Marijuana mold in Maine
In Maine, medical cannabis – unlike recreational cannabis – is not required to undergo testing. But two recent studies have brought this unbalanced status quo into question.
As reported by the Portland Press Herald, the OCP recently collected 127 samples of medical cannabis from recent inspections and ran them through the same testing process required in the adult-use program. Of the 127, 57 (44.9%) would have failed. In other words, the samples contained significant levels of contaminants such as pesticides, mold, and mycotoxins.
These findings have been corroborated by another, larger study by Nova Analytic Labs, one of the state’s four licensed cannabis testing labs, which found that almost 21% of around 1,400 samples of medical cannabis would have failed the recreational-use pesticide testing panel, compared to just under 4% of 3,200 samples from the adult-use market.
According to the Portland Press Herald, the failed samples in the study contained varying levels of myclobutanil, piperonyl butoxide, bifenthrin, bifenazate, and/or imidacloprid – all of which can cause severe health complications if ingested by people with weakened immune systems.
The findings have spurred the lab workers at Nova Analytic Labs to call for more testing requirements within Maine’s medical cannabis sector.

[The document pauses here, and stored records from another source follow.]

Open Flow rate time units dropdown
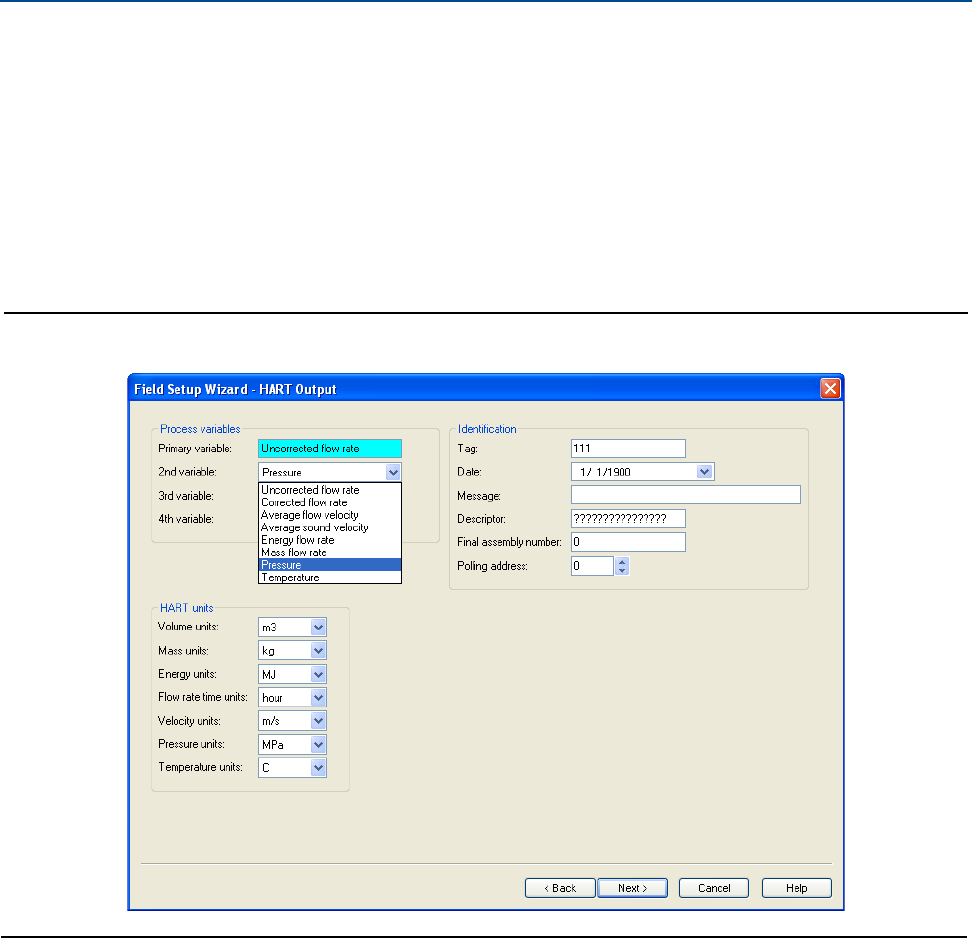972x939 pixels. pyautogui.click(x=318, y=697)
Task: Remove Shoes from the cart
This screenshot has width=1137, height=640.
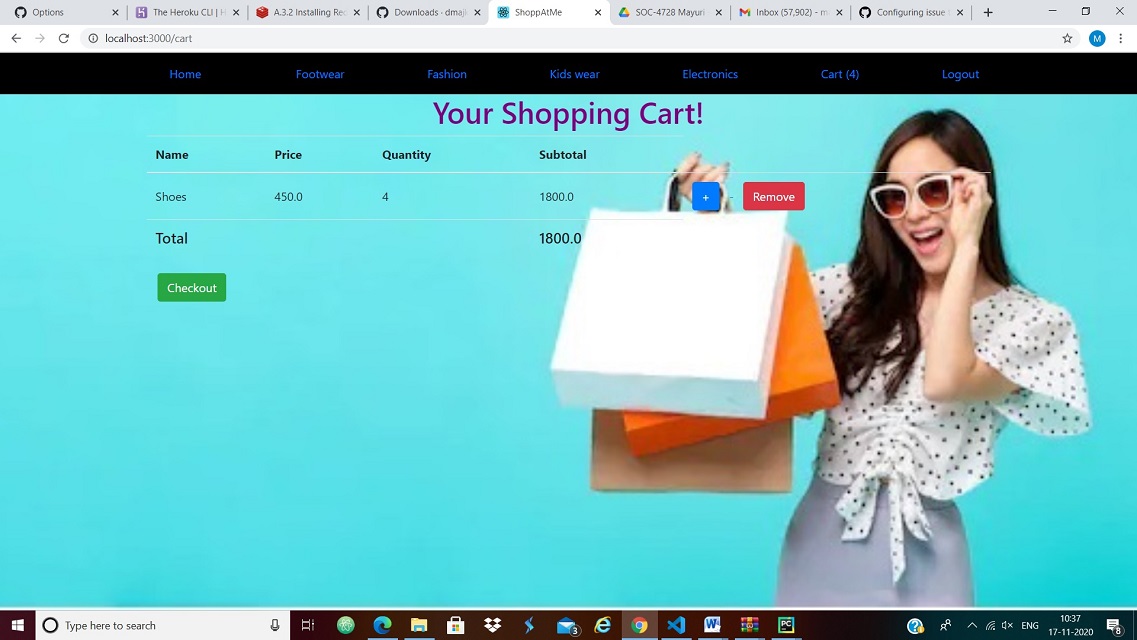Action: click(773, 196)
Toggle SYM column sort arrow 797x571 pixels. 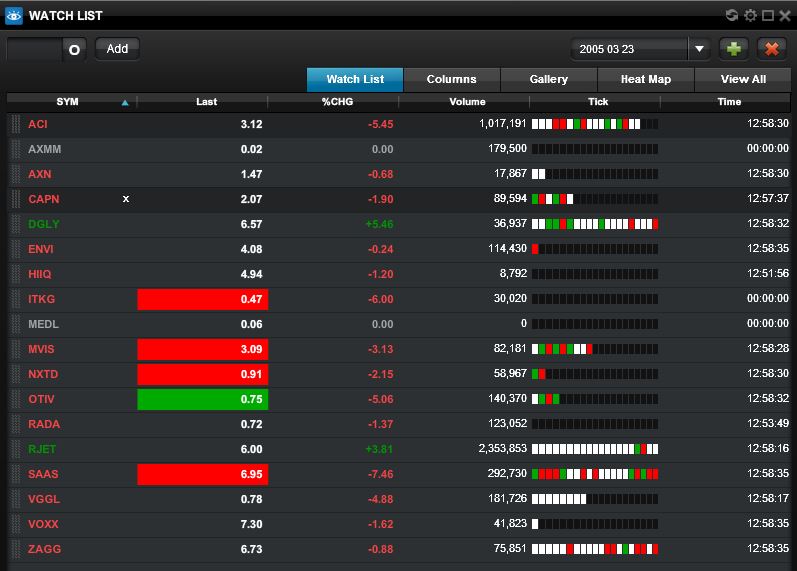[125, 102]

“We need thoughtful testing regulations in the medical market,” Christopher Altomare, CEO of Nova Analytic Labs, told the Herald.
“At the end of the day, what we (testing labs) do is public and patient safety and I don’t feel that Maine patients are being adequately protected.”
The OCP did once push for mandatory testing for medical cannabis products, but reportedly received significant pushback from medical cannabis companies in the state, which argued that the requirement would be too costly.
During a webinar last week, the OCP’s director, John Hudak, refuted this argument and hinted that the agency was taking steps to revamp its testing requirement policy.
“If a business model is one in which producing clean cannabis is too costly, there’s something wrong with the business model,” he said. “We’re not going to focus on profits at the expense of patients’ health.”